Maxwell v. Harrison , 8 Ga. 61 ( 1850 )


Menu:
  • By the Court.

    Lumpkin, J.

    delivering the opinion.

    [1.] Was the amendment moved for by the plaintiff allowable? We think it was. The true criterion for determining whether an amendment is admissible, we take to be this — whether the amendment proposed is another cause of controversy, or whether it is the same contract or injury, and a mere permission to lay it in a manner which the plaintiff considers will best correspond with the nature of his complaint, and with his proof, and the merits of his case ?

    [2.] For, while the plaintiff cannot introduce an entirely new cause of action, he may, nevertheless, add a new count, substantially different from the declaration, provided he adheres to the original cause of action. Accordingly, it has been held that, in an action for a legacy against one charged as executor, the plaintiff may amend, by charging him as devisee. Leighton vs. Leighton, 1 Mass. R. 433.

    [3.] Here, it is proposed to strike out the words “ as trustee, &c.” wherever they are added to the name of the defendant, so as to let the suit stand against him individually ; and we can see no objection to it. Trover will not lie against a trustee, as such; for no one can commit a tort in his representative or fiduciary character. He may defend, however, under his title as trustee, whether sued in that capacity br not. Had the defendant made it appear that he was surprised on account of the amendment, the Court would have continued the case, at the instance of the amending party.

### Extracted information
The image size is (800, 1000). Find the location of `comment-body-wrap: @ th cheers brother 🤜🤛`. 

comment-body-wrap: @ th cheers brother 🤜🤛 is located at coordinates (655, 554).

==

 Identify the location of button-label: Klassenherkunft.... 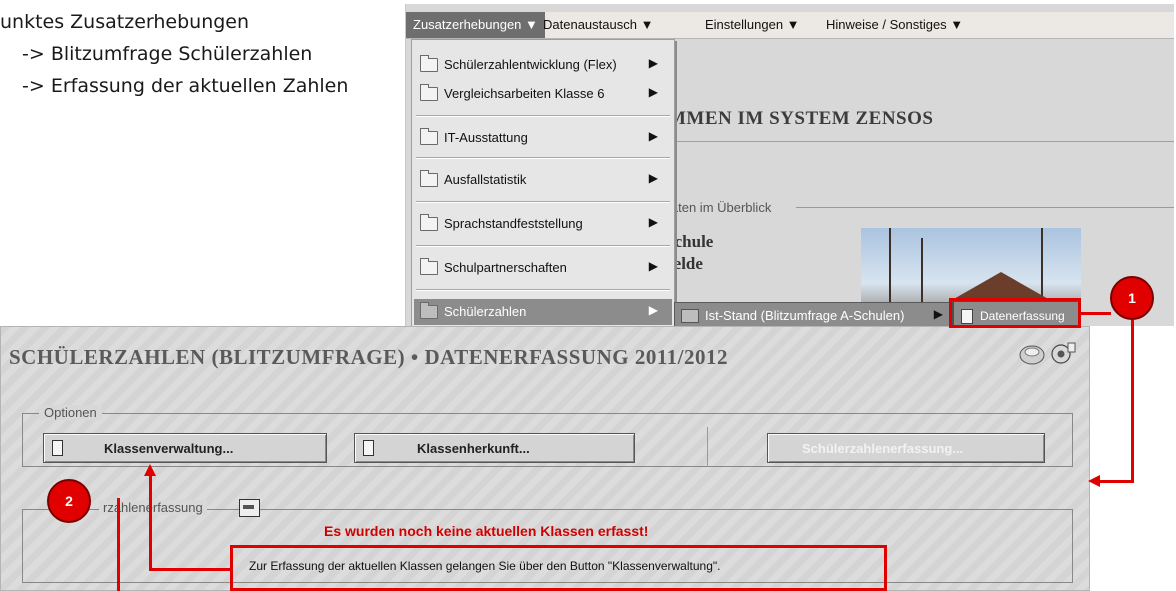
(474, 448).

### Activity A
Answer these questions using the court opinion.
(i) Which judge delivered the opinion?
(ii) In the action for a legacy cited from Leighton vs. Leighton, how may the plaintiff amend against one charged as executor?
(iii) Which words does the plaintiff propose to strike out wherever they are added to the defendant's name?
### Activity B
Copy word for word the passage of the court opinion that begins at the words "Lumpkin, J." and ends after the words "of his case ?".

### Solution A
(i) Lumpkin, J.
(ii) By charging him as devisee.
(iii) "as trustee, &c."

### Solution B
Lumpkin, J.

    delivering the opinion.

    [1.] Was the amendment moved for by the plaintiff allowable? We think it was. The true criterion for determining whether an amendment is admissible, we take to be this — whether the amendment proposed is another cause of controversy, or whether it is the same contract or injury, and a mere permission to lay it in a manner which the plaintiff considers will best correspond with the nature of his complaint, and with his proof, and the merits of his case ?